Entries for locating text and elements

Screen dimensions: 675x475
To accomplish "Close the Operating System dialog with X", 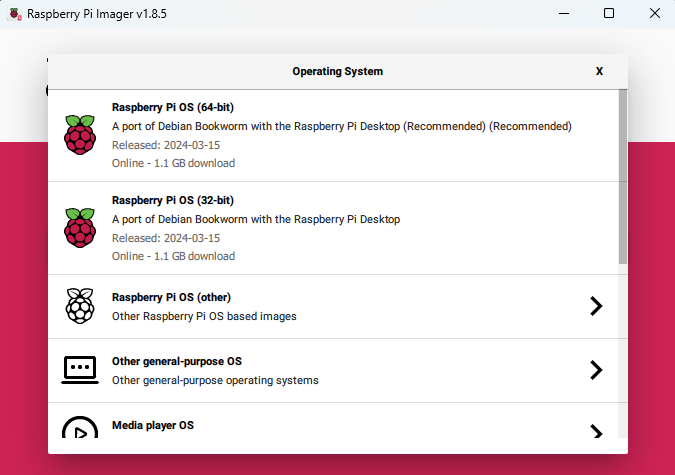I will (599, 71).
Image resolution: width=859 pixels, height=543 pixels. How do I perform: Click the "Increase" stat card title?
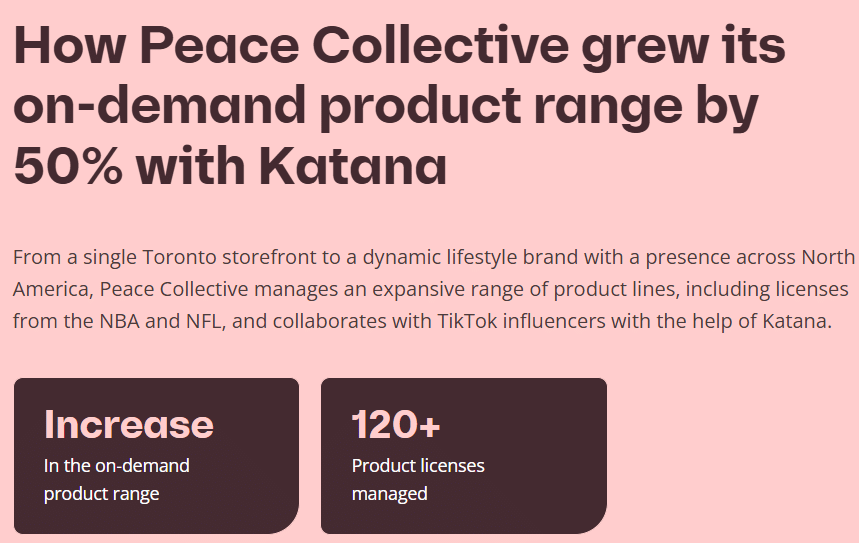[129, 425]
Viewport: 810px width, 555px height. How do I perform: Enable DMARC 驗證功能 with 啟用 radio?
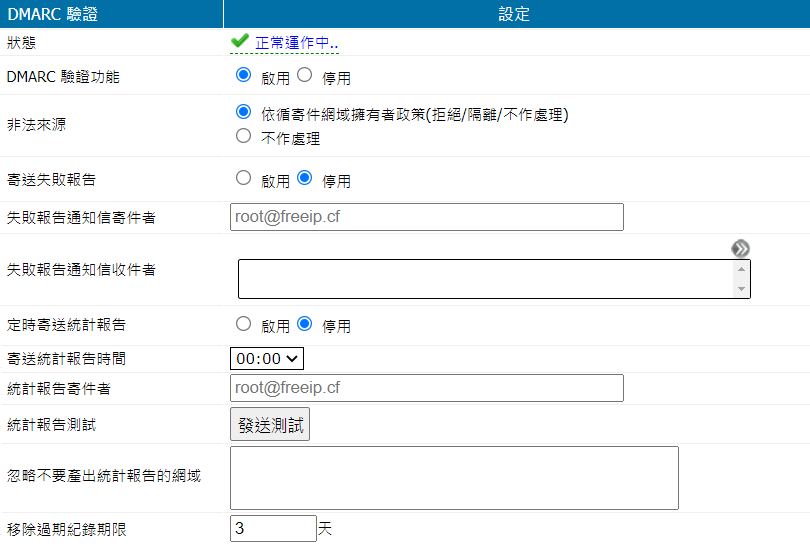click(243, 75)
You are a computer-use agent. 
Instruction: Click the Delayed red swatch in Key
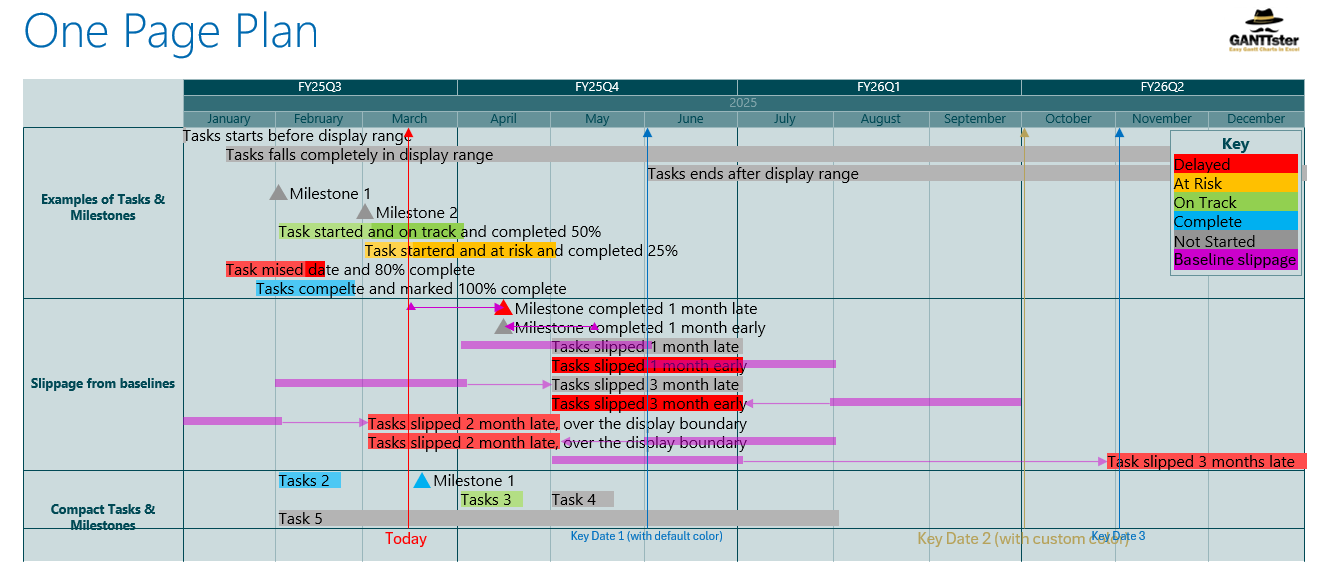[x=1235, y=164]
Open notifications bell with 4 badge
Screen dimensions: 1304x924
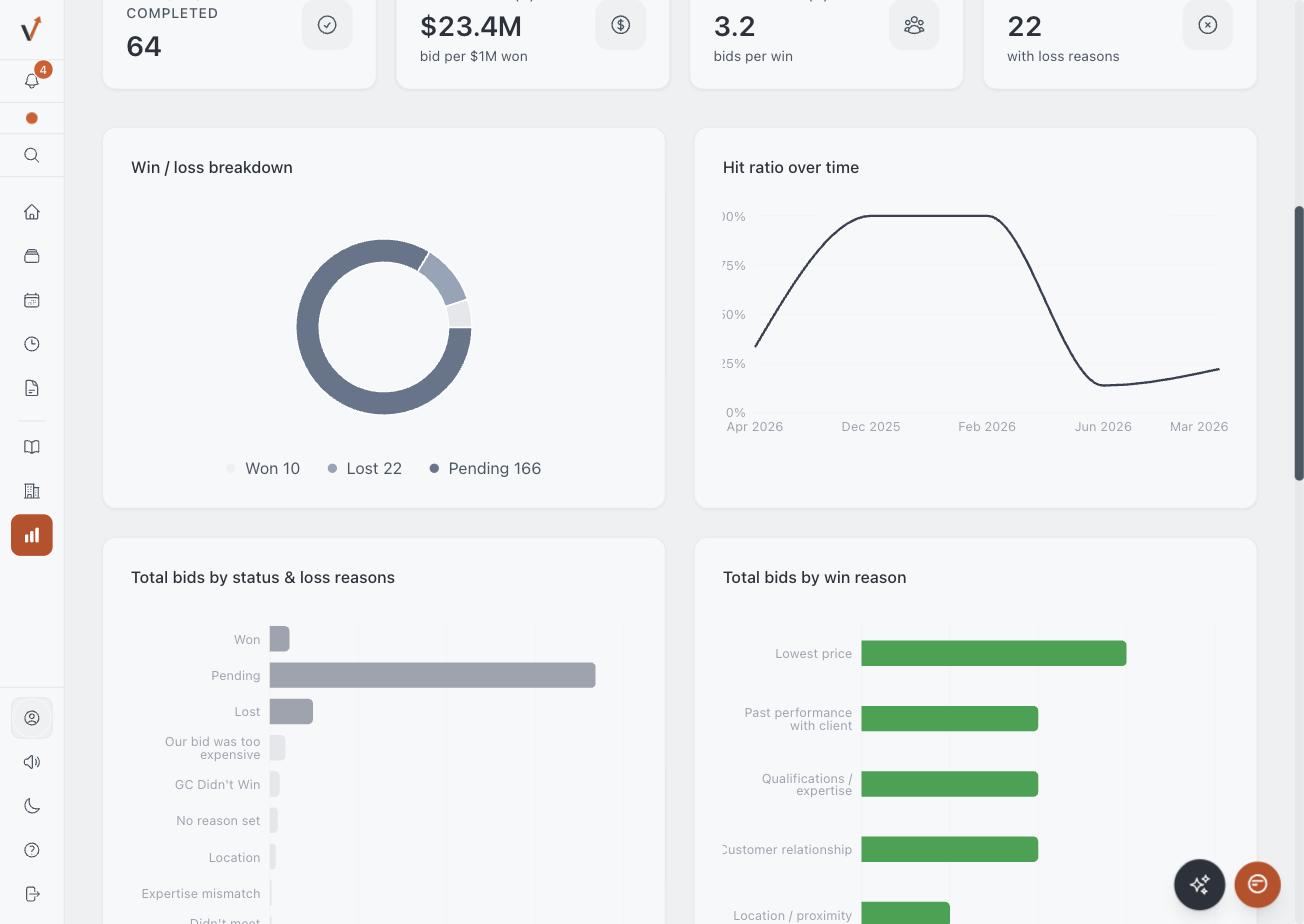pos(32,81)
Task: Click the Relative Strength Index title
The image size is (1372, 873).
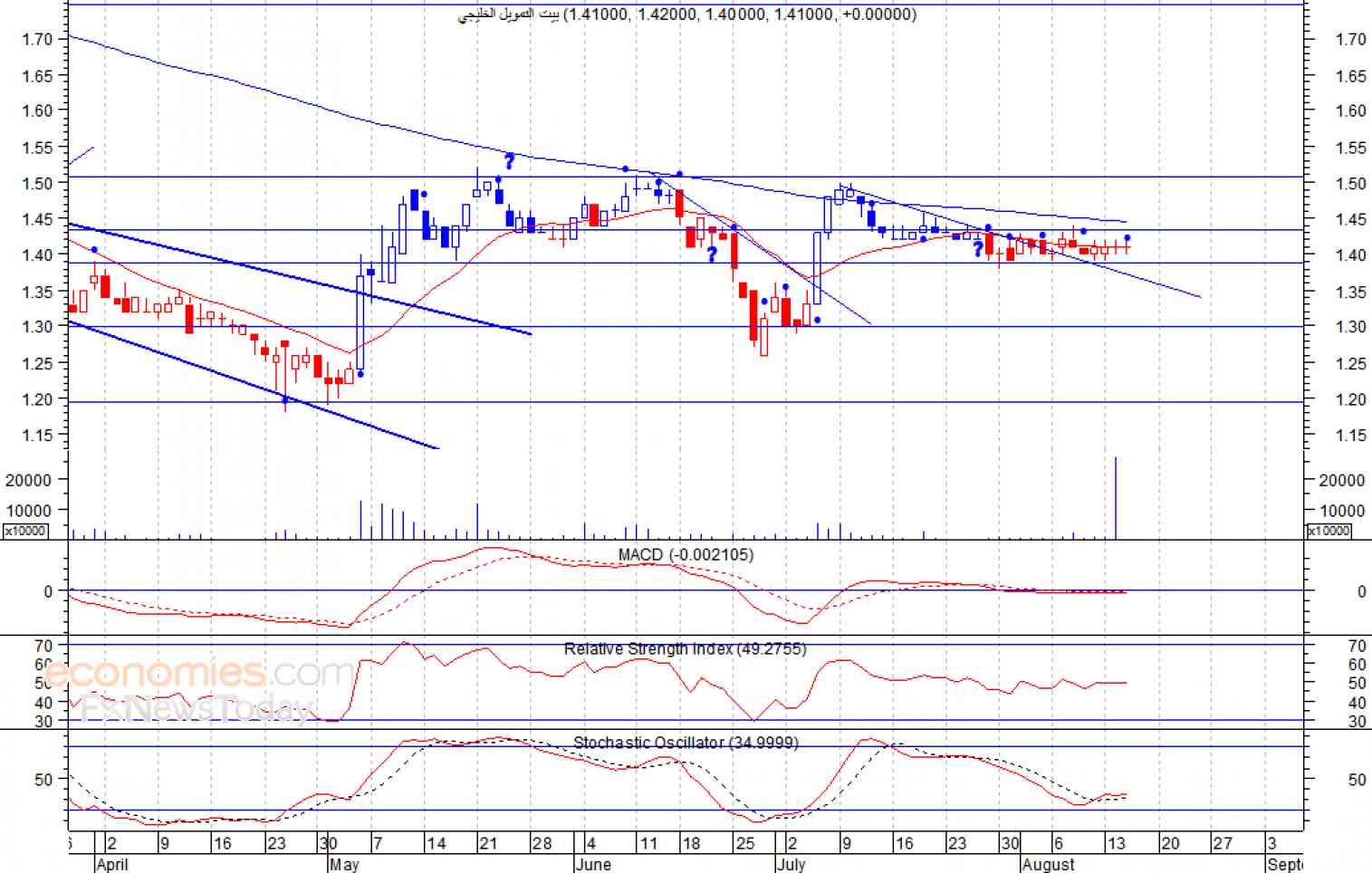Action: tap(685, 648)
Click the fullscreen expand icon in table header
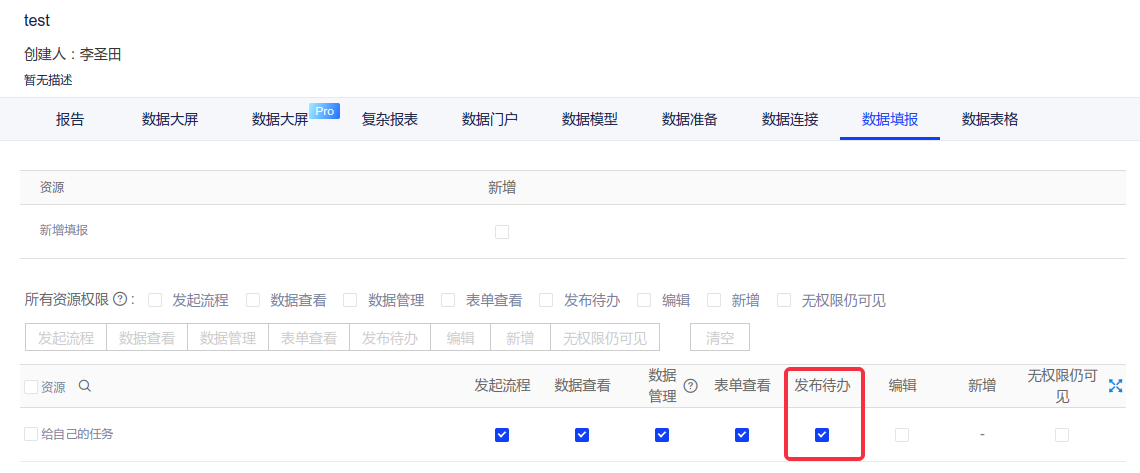1140x473 pixels. point(1116,386)
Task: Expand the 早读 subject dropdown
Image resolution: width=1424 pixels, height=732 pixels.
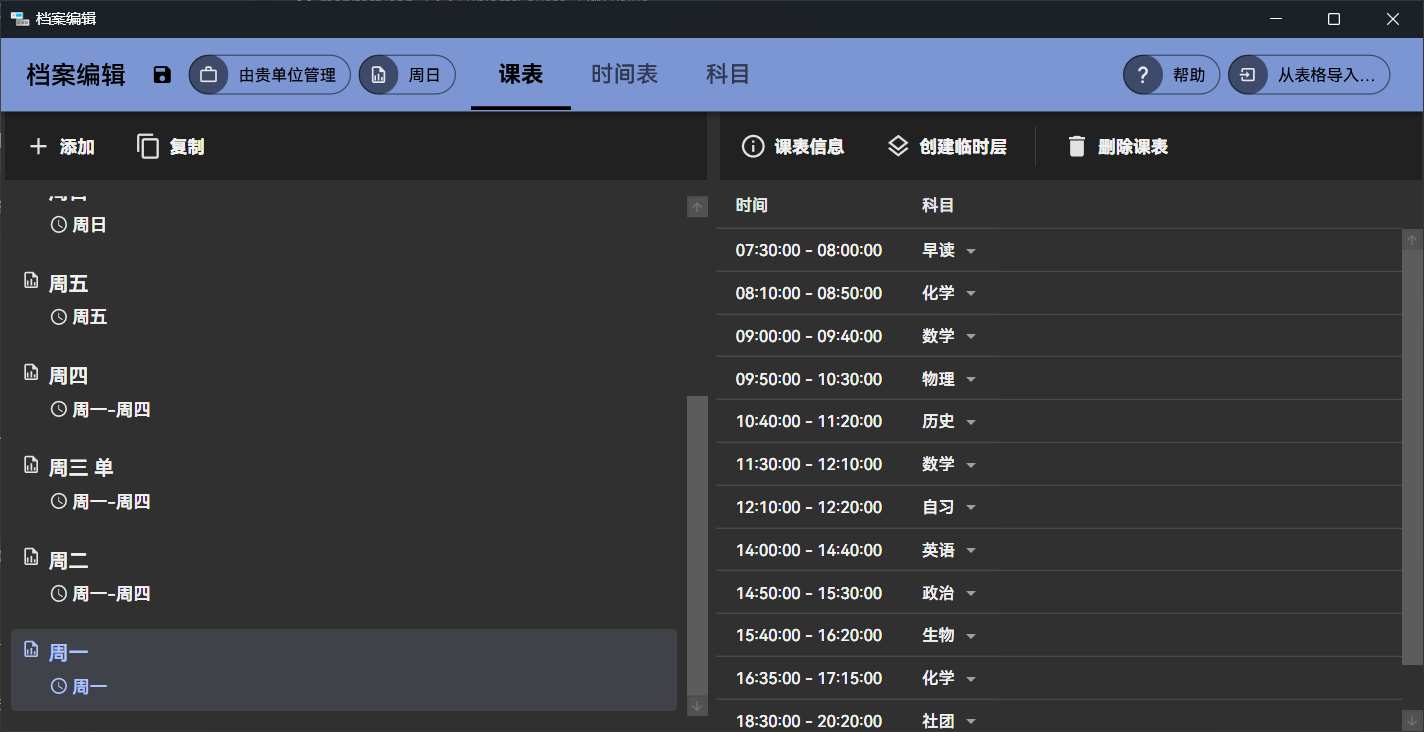Action: 970,251
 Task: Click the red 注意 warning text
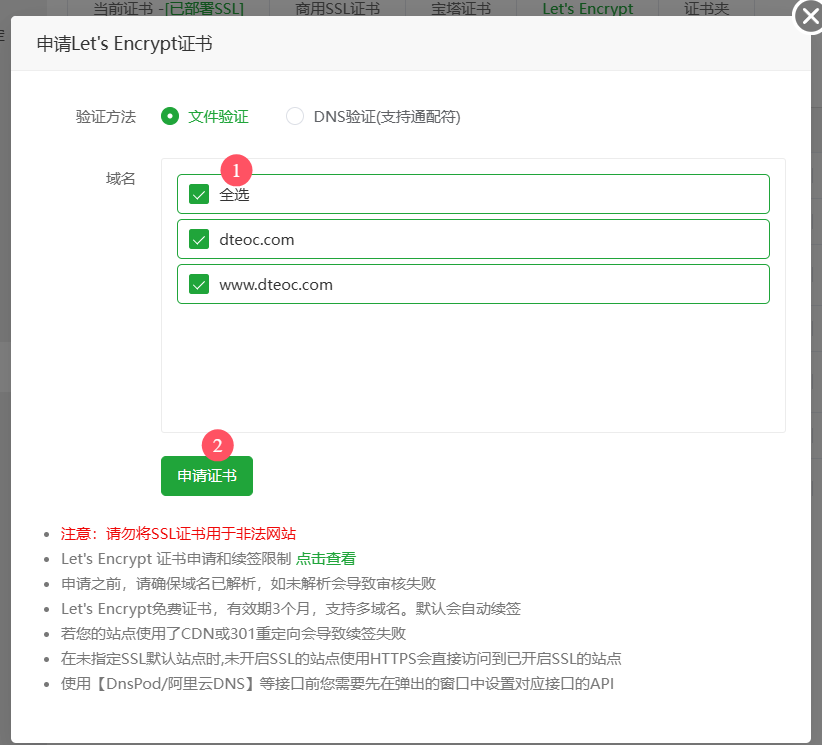tap(178, 533)
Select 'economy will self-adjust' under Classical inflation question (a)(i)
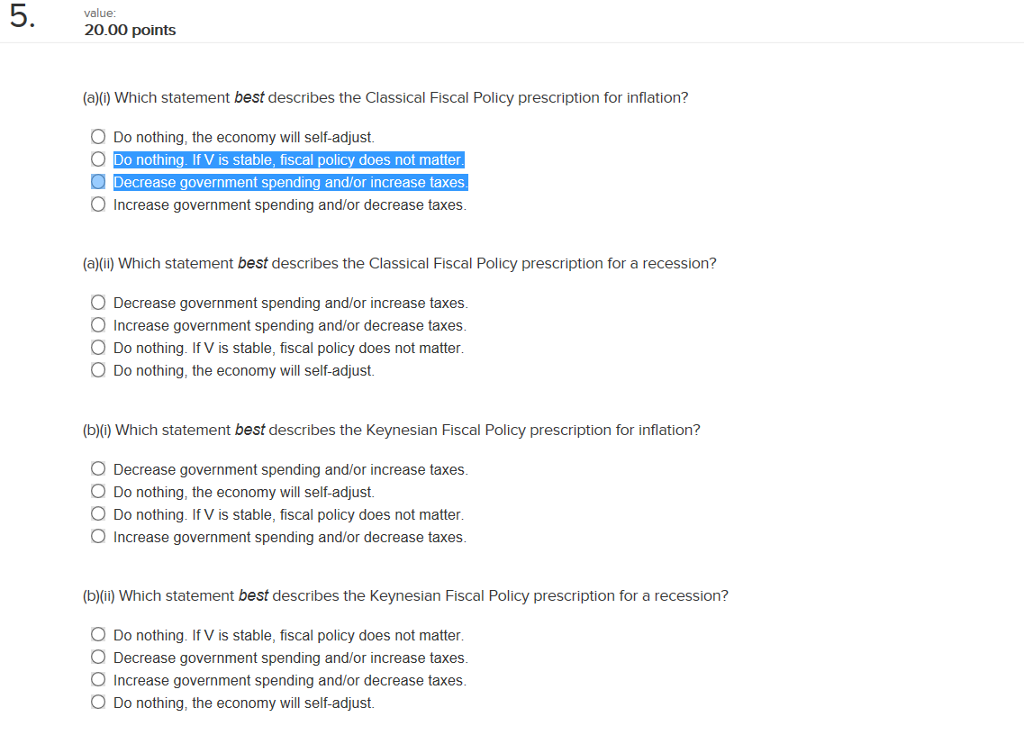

**Task statement**
Format every line from the one containing "Click the fullscreen" down to the end of the lines above as a numbered list, skipping blank lines. Leave the pictures out.

**Expected answer**
1. Click the fullscreen expand icon in table header
2. 1140x473 pixels. point(1116,386)
3. Task: Expand the 早读 subject dropdown
4. Image resolution: width=1424 pixels, height=732 pixels.
5. Action: 970,251
6.  Task: Click the red 注意 warning text
7. tap(178, 533)
8. Select 'economy will self-adjust' under Classical inflation question (a)(i)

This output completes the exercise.